= Provided material =
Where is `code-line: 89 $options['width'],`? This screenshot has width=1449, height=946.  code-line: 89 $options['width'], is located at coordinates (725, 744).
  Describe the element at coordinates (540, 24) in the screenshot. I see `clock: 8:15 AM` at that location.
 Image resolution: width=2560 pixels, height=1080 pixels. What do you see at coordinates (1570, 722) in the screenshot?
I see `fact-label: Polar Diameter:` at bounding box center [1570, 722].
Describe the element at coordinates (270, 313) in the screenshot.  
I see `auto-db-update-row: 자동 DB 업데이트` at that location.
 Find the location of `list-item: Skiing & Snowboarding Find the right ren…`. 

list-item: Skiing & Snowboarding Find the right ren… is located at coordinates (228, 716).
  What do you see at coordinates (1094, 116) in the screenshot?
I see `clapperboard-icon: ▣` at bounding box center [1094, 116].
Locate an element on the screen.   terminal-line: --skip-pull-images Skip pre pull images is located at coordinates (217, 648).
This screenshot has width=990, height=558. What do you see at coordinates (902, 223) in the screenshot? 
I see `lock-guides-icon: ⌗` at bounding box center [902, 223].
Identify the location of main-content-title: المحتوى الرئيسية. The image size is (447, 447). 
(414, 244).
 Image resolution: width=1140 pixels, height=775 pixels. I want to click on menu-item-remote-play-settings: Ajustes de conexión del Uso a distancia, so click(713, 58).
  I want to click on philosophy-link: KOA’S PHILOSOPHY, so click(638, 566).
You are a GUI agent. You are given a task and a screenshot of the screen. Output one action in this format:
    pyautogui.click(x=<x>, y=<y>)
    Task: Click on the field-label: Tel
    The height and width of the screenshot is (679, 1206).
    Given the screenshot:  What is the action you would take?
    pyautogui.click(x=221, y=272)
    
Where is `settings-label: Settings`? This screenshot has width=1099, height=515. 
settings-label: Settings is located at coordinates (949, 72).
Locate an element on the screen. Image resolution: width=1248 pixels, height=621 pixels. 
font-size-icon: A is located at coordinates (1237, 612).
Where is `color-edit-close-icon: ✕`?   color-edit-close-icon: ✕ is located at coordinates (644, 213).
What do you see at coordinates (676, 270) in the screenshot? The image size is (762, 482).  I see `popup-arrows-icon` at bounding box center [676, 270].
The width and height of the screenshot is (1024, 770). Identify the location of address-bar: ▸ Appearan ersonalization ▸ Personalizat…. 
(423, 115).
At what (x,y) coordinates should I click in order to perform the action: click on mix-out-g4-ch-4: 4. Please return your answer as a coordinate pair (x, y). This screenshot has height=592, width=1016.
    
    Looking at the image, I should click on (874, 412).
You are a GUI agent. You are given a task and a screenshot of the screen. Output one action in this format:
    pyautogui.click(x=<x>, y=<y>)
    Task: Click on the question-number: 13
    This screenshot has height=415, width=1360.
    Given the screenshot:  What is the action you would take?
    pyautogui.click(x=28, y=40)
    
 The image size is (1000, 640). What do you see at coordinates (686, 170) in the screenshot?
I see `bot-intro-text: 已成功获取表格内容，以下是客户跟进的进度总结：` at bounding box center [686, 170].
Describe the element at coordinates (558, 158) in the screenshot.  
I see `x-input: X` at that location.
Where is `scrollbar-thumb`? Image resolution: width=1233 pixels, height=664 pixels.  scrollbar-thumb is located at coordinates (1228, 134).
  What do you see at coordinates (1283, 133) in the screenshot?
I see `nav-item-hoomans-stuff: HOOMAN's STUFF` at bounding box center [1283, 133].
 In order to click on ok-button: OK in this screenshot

= To-do item =
State how many lines in the listing above contain the string "settings", matching case, and reply with the number alone.

= Output of the task =
3